The bigger they are, the harder they fall. Half of the 10 worst-performing funds in 2014 are Pimco funds, the Financial Times reported, citing data from research group Morningstar.
As I noted in a June 2014 InvestorPlace story, “Pimco’s Biggest Problem (Other Than Bill Gross),” the beginning of the end of the bond king’s reign was probably a few years back when he began to shorten the duration on his bond holdings to protect against what he had anticipated as declines in price resulting from rising interest rates. (The longer the duration, the more bond prices fall when interest rates rise).
But interest rates did not rise, and many of the bond funds managed by Bill Gross started to fall behind the averages. The resignation of his co-CIO and heir apparent, Mohamed El-Erian, compounded Pimco’s problems as monthly outflows from their biggest bond funds continued for more than a year and still continue today.

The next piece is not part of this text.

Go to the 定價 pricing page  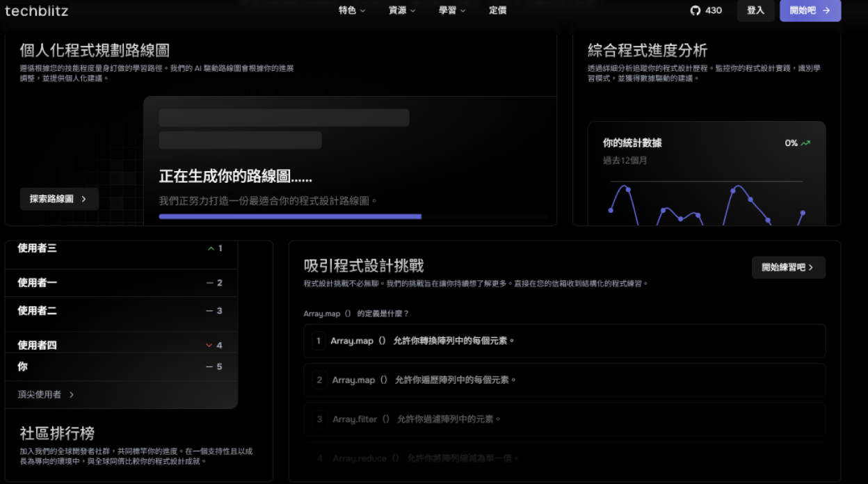497,10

Here are 3 of Bill Gross’ worst bond funds of 2014.
Bill Gross’ Worst Bond Funds of 2014: PIMCO Total Return (PTTAX)
By far, the biggest loser of 2014 is PIMCO Total Return (PTTAX) with more than $75 billion in outflows.
Although PIMCO likes to highlight the Total Return fund’s 3-year performance, which ranks ahead of 72% of all intermediate-term bond funds, the 1-year performance placing the fund behind 84% of category peers tells a more complete story.

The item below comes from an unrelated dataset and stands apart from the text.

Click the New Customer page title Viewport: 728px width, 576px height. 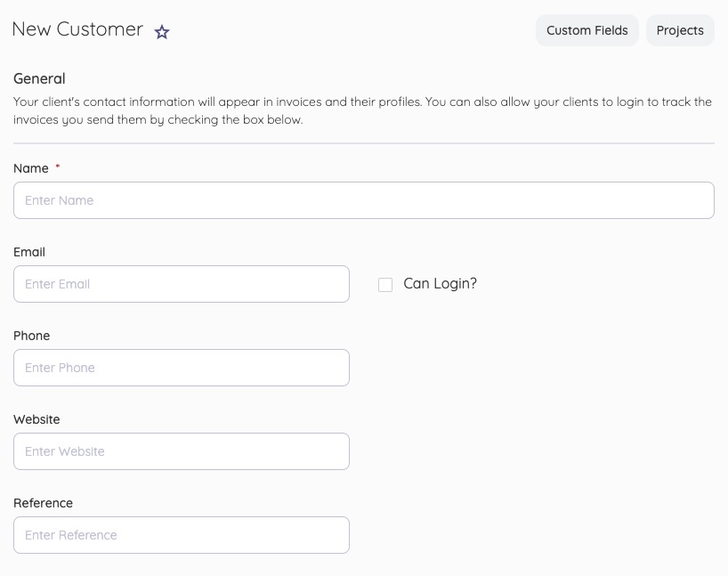(x=77, y=28)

Once the largest mutual fund on the planet in terms of assets under management, the 2014 outflows pulled PIMCO Total Return’s assets below its passively managed alternative, Vanguard Total Bond Market Index (VBMFX).

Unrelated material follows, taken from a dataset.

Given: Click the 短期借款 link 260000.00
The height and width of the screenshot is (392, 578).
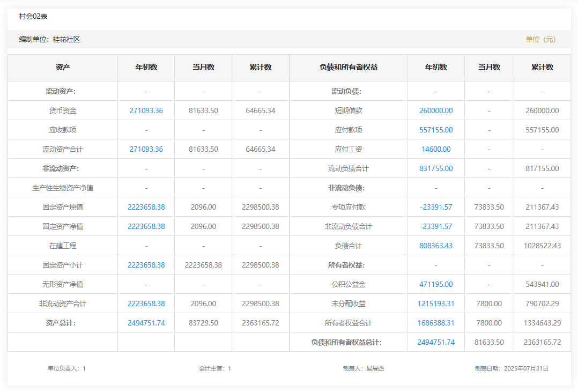Looking at the screenshot, I should tap(435, 110).
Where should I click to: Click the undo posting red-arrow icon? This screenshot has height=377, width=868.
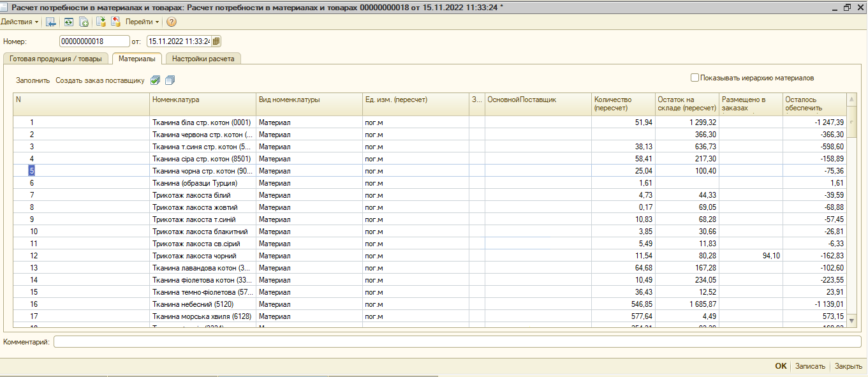coord(115,22)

With that said, the new management for the Total Return fund beat out 97% of competitors for its one-month return. Perhaps 2015 will be better for the fund. After all … it can’t get much worse.
Bill Gross’ Worst Bond Funds of 2014: PIMCO Low Duration (PLDDX)
PIMCO Low Duration (PLDDX) is just one-tenth the size of the Total Return fund, and the cash outflows in 2014 were also about ten times lower but that didn’t stop the Low Duration fund from making the list of the greatest mutual fund outflows of the year.
The Low Duration fund is a short-term bond fund, which means that liquidity is much more crucial for successful portfolio management. With nearly $7 billion in outflows for 2014, the management job becomes quite challenging, to say the least.
The 1-year performance rank places the Low Duration fund behind 70% of its short-term bond category peers.
Like the Total Return fund, PIMCO Low Duration has picked up its post-Gross performance, respectably placing in the top 35% of peers for its one-month return.
Bill Gross’ Worst Bond Funds of 2014: PIMCO Unconstrained Bond (PUBAX)
The 2014 outflows for PIMCO Unconstrained Bond (PUBAX) are not the worst in terms of dollars, but the 50% reduction in total assets is the second-worst reduction by percentage in 2014.
It is also of interest to note that Bill Gross’ new fund, Janus Global Unconstrained (JUCAX) has a similar objective as the PIMCO Unconstrained Bond fund. Therefore, comparisons of the two are arguably more interesting from an apples-to-apples perspective than a comparison to Bill Gross’ best known PIMCO Total Return.
Looking at recent performance, PIMCO’s Unconstrained Bond fund edges out the new Bill Gross Janus fund. Within the nontraditional bond category, PUBAX has a one-month rank of 19 and a three-month rank of 24, whereas Mr. Gross and JUCAX are at 25 on the one-month and 57 on the three-month return.
But with assets flowing out of PIMCO and into Janus, Mr. Gross will have an advantage in the near term looking forward. Only time will tell what the future holds.
As of this writing, Kent Thune did not hold a position in any of the aforementioned securities. Under no circumstances does this information represent a recommendation to buy or sell securities.